_Work required_: Could you copy every line of the data that contains "computer"?

§ §

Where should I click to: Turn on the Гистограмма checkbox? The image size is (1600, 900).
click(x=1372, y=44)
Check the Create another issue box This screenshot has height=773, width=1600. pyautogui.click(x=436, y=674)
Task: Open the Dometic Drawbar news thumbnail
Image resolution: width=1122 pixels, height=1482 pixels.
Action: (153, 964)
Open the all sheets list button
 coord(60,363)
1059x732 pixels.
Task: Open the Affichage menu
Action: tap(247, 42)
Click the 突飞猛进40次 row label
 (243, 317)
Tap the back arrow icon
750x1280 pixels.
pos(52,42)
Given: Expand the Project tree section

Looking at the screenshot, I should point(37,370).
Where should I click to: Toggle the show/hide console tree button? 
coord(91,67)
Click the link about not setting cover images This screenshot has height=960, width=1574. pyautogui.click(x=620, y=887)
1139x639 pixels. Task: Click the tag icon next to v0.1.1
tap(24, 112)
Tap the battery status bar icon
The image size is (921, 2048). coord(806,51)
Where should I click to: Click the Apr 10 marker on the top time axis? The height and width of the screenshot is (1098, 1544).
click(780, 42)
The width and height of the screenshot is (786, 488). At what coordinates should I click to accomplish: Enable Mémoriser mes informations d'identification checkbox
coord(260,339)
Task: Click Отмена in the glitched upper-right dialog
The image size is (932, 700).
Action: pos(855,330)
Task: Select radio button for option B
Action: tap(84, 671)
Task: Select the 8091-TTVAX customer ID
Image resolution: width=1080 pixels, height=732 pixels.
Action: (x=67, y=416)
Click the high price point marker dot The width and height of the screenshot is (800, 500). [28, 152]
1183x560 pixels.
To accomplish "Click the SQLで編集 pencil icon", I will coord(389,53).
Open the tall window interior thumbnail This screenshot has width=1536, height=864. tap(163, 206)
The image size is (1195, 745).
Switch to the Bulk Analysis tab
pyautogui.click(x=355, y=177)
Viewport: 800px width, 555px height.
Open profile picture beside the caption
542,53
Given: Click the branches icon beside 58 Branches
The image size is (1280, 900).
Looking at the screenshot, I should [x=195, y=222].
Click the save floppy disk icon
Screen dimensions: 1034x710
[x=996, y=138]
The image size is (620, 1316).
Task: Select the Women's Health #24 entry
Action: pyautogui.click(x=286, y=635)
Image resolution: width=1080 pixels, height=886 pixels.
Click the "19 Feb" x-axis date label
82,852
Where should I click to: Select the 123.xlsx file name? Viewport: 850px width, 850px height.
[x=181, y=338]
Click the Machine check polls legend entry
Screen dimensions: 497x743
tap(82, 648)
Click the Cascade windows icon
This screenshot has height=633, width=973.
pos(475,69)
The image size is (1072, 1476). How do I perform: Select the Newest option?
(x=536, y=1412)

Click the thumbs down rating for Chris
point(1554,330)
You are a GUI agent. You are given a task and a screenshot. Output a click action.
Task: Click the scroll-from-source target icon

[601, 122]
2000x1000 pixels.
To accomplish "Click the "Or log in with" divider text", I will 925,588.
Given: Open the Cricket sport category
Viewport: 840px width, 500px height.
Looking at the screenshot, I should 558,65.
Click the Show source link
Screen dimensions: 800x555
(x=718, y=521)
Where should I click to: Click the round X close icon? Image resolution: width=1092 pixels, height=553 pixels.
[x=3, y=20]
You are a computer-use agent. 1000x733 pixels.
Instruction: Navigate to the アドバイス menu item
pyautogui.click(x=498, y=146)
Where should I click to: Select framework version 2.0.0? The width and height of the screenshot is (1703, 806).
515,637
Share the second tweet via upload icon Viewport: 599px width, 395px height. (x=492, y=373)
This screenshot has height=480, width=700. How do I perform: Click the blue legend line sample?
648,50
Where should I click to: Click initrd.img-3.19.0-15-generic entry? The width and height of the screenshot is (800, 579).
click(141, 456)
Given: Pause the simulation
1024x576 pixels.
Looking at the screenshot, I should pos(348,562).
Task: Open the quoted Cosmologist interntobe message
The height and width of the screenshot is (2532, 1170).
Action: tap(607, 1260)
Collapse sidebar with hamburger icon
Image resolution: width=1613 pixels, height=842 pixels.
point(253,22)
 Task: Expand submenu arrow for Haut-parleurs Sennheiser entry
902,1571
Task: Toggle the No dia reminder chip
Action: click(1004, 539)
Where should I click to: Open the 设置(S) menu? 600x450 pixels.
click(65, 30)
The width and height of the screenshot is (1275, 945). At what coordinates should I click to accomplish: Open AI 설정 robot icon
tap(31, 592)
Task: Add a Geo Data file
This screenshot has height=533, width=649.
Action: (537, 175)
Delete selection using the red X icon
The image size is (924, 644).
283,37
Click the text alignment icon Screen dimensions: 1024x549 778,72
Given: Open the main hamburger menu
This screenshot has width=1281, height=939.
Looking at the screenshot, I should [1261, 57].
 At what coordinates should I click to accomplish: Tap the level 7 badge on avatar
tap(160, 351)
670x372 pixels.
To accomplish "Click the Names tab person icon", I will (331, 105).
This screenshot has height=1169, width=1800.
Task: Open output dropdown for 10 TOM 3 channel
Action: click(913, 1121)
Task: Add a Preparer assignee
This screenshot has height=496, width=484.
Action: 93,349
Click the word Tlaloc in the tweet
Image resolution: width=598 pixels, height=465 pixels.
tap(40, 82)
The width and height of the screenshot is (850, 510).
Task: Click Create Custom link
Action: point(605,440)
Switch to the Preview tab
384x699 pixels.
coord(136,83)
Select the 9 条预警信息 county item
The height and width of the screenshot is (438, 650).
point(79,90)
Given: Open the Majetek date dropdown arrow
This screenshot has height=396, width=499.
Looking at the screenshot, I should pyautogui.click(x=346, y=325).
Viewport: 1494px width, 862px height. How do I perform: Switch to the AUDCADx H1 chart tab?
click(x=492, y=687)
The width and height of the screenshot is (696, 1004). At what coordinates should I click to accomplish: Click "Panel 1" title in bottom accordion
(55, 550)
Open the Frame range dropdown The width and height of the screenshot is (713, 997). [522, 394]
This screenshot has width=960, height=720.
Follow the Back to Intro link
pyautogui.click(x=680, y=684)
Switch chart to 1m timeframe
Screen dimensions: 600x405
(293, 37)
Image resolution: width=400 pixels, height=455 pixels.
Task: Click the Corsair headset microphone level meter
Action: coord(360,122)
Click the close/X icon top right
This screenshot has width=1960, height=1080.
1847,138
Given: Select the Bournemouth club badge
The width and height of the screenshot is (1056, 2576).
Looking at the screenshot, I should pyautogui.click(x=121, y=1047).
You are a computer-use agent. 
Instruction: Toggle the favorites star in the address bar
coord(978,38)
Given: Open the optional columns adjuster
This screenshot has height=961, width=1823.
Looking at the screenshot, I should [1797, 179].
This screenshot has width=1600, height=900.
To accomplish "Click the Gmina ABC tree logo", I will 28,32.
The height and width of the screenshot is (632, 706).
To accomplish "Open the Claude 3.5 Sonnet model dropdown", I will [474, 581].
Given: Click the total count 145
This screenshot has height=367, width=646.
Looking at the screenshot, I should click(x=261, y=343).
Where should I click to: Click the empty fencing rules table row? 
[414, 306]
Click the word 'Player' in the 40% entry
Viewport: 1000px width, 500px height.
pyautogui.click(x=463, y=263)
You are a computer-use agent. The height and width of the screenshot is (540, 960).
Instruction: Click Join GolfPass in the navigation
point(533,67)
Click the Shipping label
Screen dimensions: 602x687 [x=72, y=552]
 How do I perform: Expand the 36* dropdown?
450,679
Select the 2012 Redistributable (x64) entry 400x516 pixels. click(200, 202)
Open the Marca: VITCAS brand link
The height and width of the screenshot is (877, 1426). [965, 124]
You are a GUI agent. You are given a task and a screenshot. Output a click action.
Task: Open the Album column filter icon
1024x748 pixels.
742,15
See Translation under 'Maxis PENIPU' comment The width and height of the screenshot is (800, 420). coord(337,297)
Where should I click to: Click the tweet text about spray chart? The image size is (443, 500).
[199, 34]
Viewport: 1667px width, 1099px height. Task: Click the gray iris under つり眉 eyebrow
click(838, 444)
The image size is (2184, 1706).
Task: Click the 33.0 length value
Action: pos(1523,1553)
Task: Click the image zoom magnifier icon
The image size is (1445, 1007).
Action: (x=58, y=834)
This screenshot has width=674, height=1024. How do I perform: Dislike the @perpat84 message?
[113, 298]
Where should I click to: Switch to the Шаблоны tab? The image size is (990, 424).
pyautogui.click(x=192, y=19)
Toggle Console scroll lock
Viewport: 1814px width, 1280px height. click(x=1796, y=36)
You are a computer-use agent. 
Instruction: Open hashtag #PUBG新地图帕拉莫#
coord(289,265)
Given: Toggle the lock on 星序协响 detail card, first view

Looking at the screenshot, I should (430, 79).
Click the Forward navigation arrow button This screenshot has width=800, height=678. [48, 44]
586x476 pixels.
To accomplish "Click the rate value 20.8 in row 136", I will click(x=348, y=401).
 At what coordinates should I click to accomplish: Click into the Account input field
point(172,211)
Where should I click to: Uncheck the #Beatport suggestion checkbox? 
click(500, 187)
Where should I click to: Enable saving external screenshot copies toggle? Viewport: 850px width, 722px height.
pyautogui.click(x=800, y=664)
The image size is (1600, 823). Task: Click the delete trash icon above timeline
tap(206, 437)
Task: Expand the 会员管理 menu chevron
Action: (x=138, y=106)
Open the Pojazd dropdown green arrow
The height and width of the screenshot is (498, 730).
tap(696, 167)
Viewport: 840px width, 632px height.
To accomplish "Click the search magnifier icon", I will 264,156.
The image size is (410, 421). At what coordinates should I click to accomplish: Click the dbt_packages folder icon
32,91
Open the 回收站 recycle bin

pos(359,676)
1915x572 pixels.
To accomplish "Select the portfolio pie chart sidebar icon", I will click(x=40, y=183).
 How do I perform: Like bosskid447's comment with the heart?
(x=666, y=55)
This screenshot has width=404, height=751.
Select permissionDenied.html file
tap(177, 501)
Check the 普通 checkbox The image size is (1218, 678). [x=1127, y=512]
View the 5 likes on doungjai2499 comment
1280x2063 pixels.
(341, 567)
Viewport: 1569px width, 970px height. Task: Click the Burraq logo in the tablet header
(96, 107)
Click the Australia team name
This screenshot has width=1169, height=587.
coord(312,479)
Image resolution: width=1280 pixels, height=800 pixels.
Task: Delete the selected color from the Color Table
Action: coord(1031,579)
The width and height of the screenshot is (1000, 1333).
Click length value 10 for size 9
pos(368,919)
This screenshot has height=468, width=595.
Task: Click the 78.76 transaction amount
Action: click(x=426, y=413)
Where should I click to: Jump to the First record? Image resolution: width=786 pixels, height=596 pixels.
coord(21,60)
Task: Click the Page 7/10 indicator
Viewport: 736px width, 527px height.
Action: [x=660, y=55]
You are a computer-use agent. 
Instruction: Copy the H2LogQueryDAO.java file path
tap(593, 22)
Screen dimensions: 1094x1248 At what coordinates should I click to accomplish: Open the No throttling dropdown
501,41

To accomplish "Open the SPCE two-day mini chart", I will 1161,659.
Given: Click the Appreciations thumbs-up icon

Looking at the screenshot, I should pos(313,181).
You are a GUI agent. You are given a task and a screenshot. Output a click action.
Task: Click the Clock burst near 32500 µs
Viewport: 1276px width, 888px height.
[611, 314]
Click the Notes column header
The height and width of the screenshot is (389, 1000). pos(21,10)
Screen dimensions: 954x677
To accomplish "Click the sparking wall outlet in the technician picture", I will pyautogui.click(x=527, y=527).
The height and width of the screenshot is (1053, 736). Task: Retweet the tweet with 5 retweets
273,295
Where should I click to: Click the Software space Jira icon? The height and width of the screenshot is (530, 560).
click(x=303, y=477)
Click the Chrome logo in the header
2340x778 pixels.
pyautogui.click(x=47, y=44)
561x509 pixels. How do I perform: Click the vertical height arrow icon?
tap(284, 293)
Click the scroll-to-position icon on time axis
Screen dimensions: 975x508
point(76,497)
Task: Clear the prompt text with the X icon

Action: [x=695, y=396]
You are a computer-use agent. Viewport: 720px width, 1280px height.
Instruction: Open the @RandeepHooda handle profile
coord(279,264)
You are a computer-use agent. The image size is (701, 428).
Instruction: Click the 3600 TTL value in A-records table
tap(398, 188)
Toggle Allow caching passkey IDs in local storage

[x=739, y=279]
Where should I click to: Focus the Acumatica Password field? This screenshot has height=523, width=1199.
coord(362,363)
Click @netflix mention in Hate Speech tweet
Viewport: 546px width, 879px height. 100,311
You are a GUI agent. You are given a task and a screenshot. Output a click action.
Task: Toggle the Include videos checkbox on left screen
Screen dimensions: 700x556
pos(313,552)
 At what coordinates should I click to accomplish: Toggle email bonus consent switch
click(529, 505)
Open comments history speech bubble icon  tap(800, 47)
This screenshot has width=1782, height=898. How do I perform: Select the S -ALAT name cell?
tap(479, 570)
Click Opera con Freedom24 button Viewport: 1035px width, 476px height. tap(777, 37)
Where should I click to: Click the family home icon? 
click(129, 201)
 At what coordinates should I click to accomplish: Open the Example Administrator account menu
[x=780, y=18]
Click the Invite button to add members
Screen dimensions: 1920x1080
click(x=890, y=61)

§ §

_Solution to the exercise_:
You are a computer-use agent. 1000x733 pixels.
You are a computer-use agent. 
You are a computer-use agent. The height and width of the screenshot is (540, 960).
You are a computer-use agent. 
You are a computer-use agent. 
You are a computer-use agent. Viewport: 720px width, 1280px height.
You are a computer-use agent. The image size is (701, 428).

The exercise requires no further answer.